The dilemma – to snitch or not to snitch?
We are all governed by sets of codes, whether moral, behavioral, professional, etc. Most of us understand the stark differences between right and wrong, and in case of difficult situations, we try and abide by our moral beliefs and justify our code of honor. Society has a general code of behavior, and you may say that criminals and gangsters abide by the ones that differ from the accepted ones. Ethics are principles of right and wrong that govern our behavior regardless of the sanction attached.

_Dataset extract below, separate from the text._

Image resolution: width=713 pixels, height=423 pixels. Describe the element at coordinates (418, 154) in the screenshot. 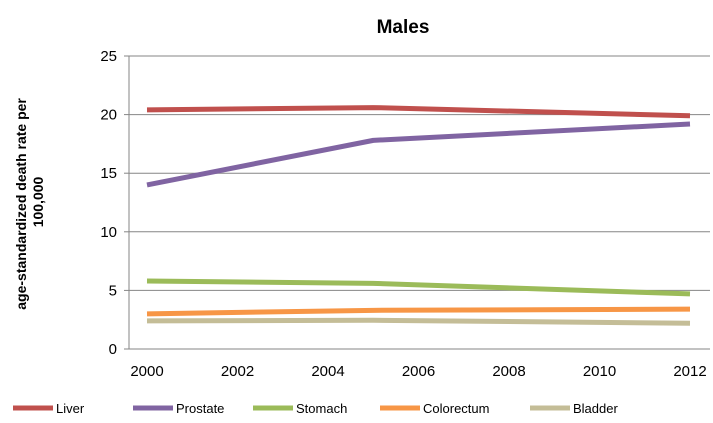

I see `series-line-prostate` at that location.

One strict code of silence that criminals and young street kids often abide by is that no one should snitch. In this case, snitching is about informing on another person, and is this is a code of silence that is an unsaid agreement between criminals and gang members. Ratting out a fellow member or another criminal is looked down upon; it is essentially creating a culture of preventing the law of the land, the judicial system, from being applied to a particular group of people or gang members and criminals, making them their judge, jury, and executioner at the same time.
The moral implication behind not snitching
All human beings are in the pursuit of justice, whether personal, professional or otherwise. Snitching or ratting on someone violates the strong bonds formed with another person; they have enough personal or professional information on the other person to be able to get them into trouble or incarcerated, in extreme cases. This is a prominent value that is most pertinent, however not exclusive to, the criminal circles.

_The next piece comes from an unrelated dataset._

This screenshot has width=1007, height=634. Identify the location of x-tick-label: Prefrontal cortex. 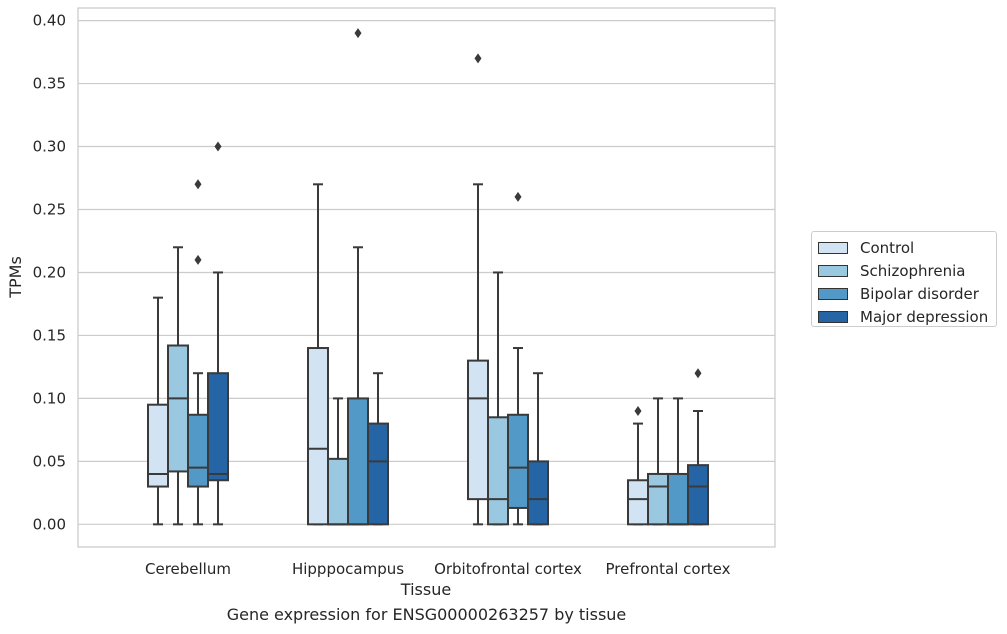
(668, 569).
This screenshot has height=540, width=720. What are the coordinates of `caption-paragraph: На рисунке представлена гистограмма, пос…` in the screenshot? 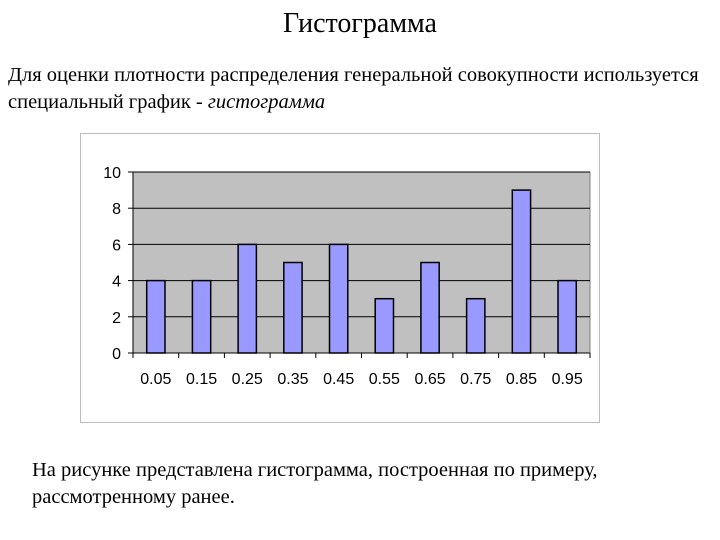 It's located at (315, 484).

Snitching is believed to be a fundamental and rudimentary error, following a flawed thinking pattern; as this is most prevalent in criminal circles, financial and societal circumstances can be partly to blame for the mentality. The code of silence can apply to, but not restricted to, lower socioeconomic groups of the society; the code of silence is often relative to the loss of position in the peer group, dissociation with the peer group, and consideration by peers as a social outcast, without the sense of belonging. Hence, the cultural virtue and value of not blowing the whistle become a moral imperative in this case.
Ratting on others is often related to the feeling of culturally seated disgust; snitches arouse feelings of disgust, leading to contempt and in many extreme cases, ostracization from their closest people. As people who snitch or rat on their associates and close friends have very little credibility, due to untrustworthy behavior, snitches often find themselves alone and without many friends, family, and associates.
While many argue that snitching is based purely on self-interest, the ingrained, disgust and contempt overpowers the rationality of being one. In cases when a person has snitched or ratted on a group of some types of underhanded activity, it may have been done to avoid pain rather than for any sort of gain. It is also done frequently to vary the snitches’ relationship with the person or body of authority for some kind of gain.
To refrain from snitching is an unsaid code of ethics for street criminals; any person snitching can expect retaliation and a start of a vicious cycle of retribution that may or may involve themselves and their families and loved ones. To snitch means breaking a moral imperative, and many choose integrity and honor over ratting out deserving, as well as, under-serving people alike.